I bought a place with a large pond this summer. It has a horrible filamentous algae problem. The pond is at least 75% covered with this stuff and it is a large pond, almost 2 acres. What is the best way to treat it? Is it to apply chemicals repeatedly? I've searched through the forum and read a lot about cutrine plus etc. Or is it to add in some sort of fish to eat the stuff? I'm not sure if there is a good way to treat it permanently or if it has to be treated every month etc. From what I've researched grass carp won't eat it.

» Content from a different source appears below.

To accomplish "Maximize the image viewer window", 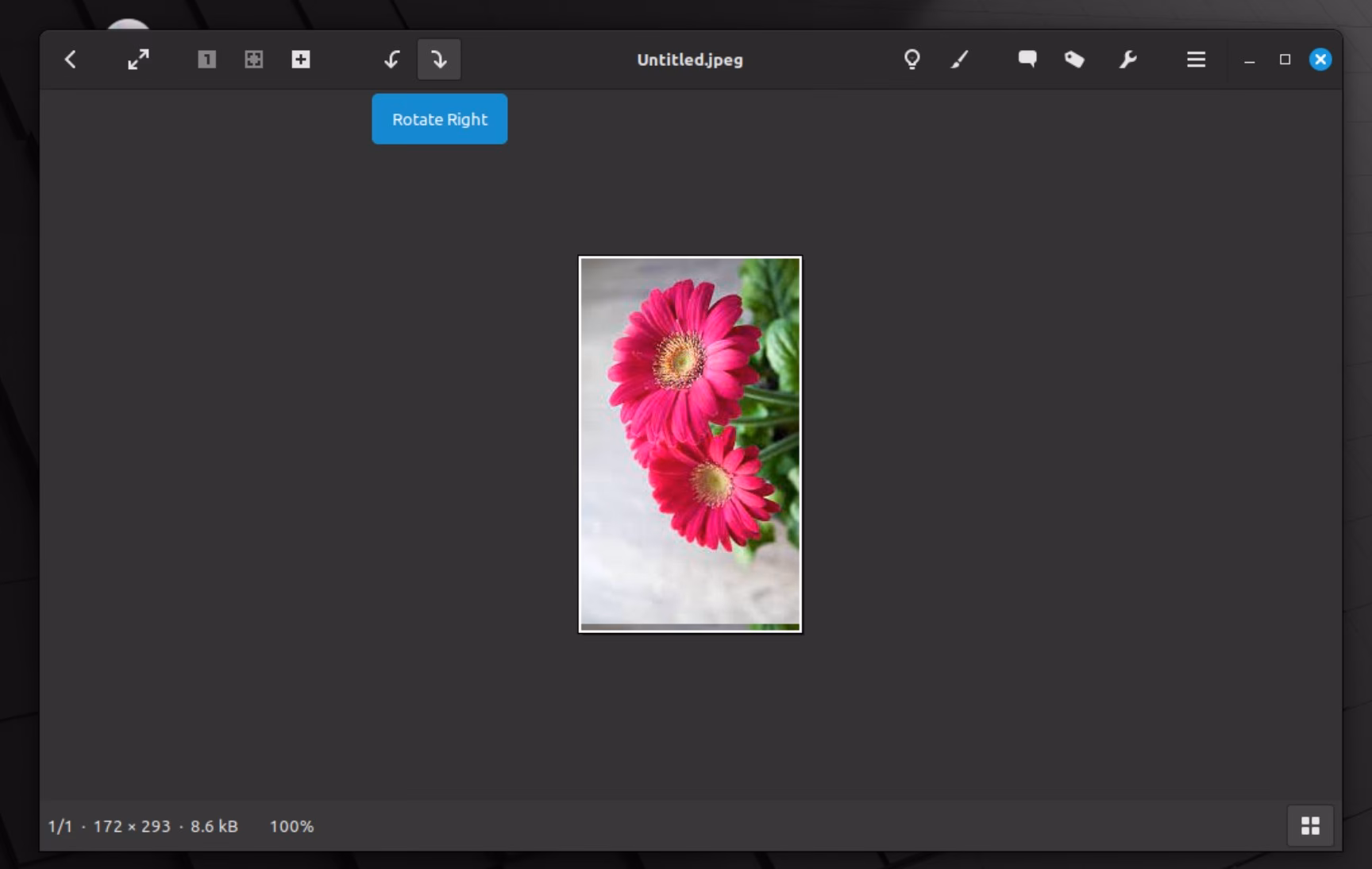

I think it gets a lot of runoff from the farm field which is close to it which probably doesn't help matters.


----------



## EyeCatchEm (Jan 6, 2014)

My buddy had a pond the same way... couldn't even fish it, he put 5 amur in there and there is virtually no algae anymore


----------



## BuckeyeHunter (Nov 5, 2008)

Yea its really unfishable right now unless there's a strong south wind to blow all the algae away from the bank. Maybe I'm wrong and they do eat it? That would be great if so.


----------



## EyeCatchEm (Jan 6, 2014)

Same situation he was in with the farm runoff... worked for him


----------



## [email protected] (Aug 19, 2010)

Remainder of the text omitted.